Monitoring Spinnaker, Part 1

Published in

The Spinnaker Community Blog

10 min readMar 21, 2018

In a recent post to my dev log, I mentioned I wanted to write about scaling strategies for Redis within Spinnaker, our primary storage engine. But before we can jump into that, a far more important topic is necessary: Monitoring and alerting. Without measuring your applications, how can you actually be sure it’s behaving correctly, let alone know what part of the system needs your attention to continue growing?

So, we’ll learn about monitoring Spinnaker first, service by service, while taking a look at graphs of (as far as I know) the largest Spinnaker installation: Netflix’s production deployment. Irrespective of your Spinnaker’s deployment footprint, the metrics I’ll detail in this series will be valuable to you. At the end of the series, I’ll detail the alerts that we have setup, along with the remediation steps we have for each.

Monitoring Orca

What can I say? I wanted to start off with my favorite service. For me, Orca is the most interesting of them all. Moreover, making sure it’s happy is critical to making sure your users are happy.

From Orca’s README:

Orca is the orchestration engine for Spinnaker. It is responsible for taking a pipeline or task definition and managing the stages and tasks, coordinating the other Spinnaker services.

In other words, Spinnaker is known and often loved for enabling accessible, highly configurable and composable workflows through its pipelines and tasks. This is largely thanks to the code that makes up Orca.

It wasn’t random. It was orca-strated. rimshot

A super-fast internals crash course

The primary domain model is an Execution, of which there are two types: PIPELINE and ORCHESTRATION. The PIPELINE type is, you guessed it, for pipelines while ORCHESTRATION is what you see in the “Tasks” tab for an application. At this point in Spinnaker’s life, these two types are basically the same, but it wasn’t always that way. For our purposes, that’s all you need to know.

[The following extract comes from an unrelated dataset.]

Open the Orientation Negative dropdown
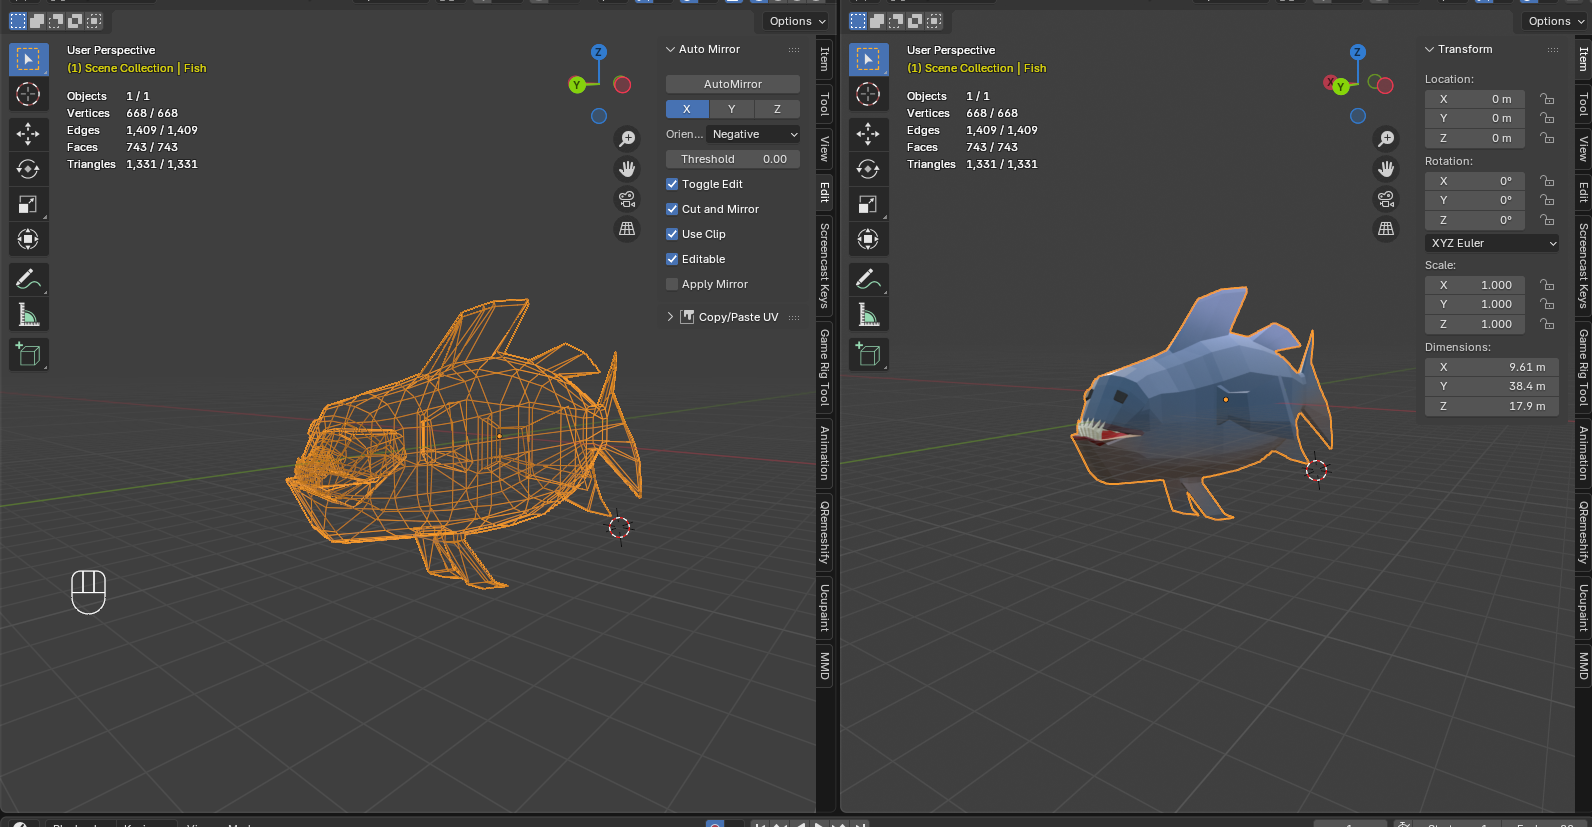Viewport: 1592px width, 827px height. point(754,134)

Orca uses a purpose-built distributed queue library, Keiko, to manage its work. A Message is a granular unit of work that is re-deliverable. For example, StartStage, will verify that all upstream branches are complete and then plan the next stage, it won’t actually do anything as far as a user is concerned. A RunTask is really the only message that actually performs work that a user would be familiar with. Some message types are redelivered and duplicated often, whereas others are not.

If the queue is unhappy, everyone is unhappy.

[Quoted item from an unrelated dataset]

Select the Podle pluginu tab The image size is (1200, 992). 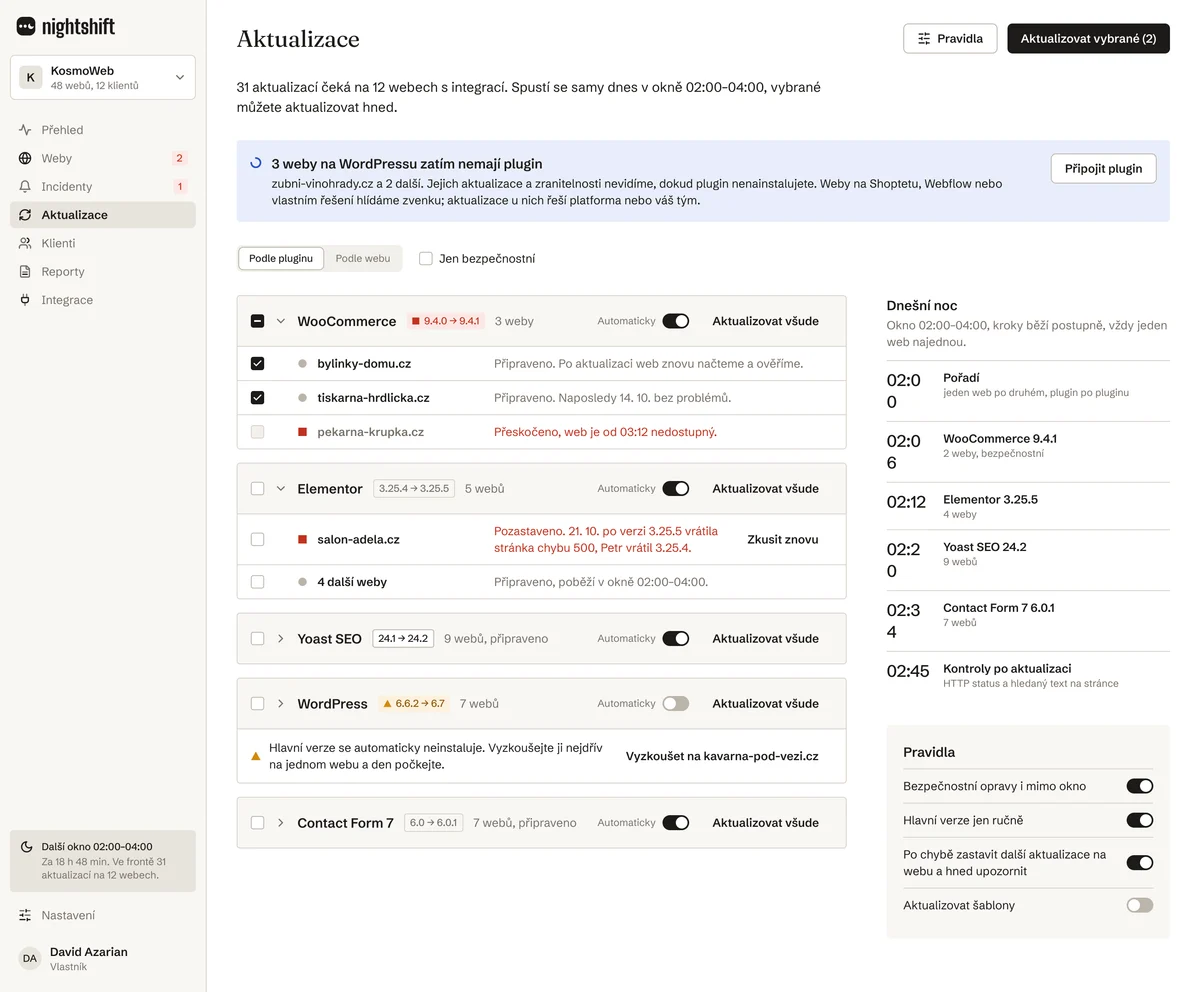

The queue could be broken into two parts: The QueueProcessor, and its Handlers. Orca uses a single thread (in a thread pool shared with all other Spring-scheduled threads) to run QueueProcessor, which polls the oldest messages off the queue. A separate worker thread pool is used for Handlers. Orca’s ability to scale to process its work is dependent on availability of threads in the worker pool, which can be tuned either by adjusting the worker thread pool size, or by increasing the number of Orca instances: Ignoring a persistence or downstream service bottleneck, Orca can be scaled out horizontally to meet the work demands it is given.

If the queue starts to back up, Pipelines and Tasks will begin to take longer to start or complete. Sometimes the queue will backup because of downstream service pressure (Clouddriver), but often times it will be due to Orca not having enough threads. You’ll know if Orca or Clouddriver is the problem based on Clouddriver metrics real fast (ha, I’m such a tease, come back for Part 2!)

For all of these graphs, unless otherwise mentioned, I’ve chosen a time window starting at 1pm, ending at 3pm of a normal activity day.

Active Executions

**executions.active** (gauge, grouped by **executionType**)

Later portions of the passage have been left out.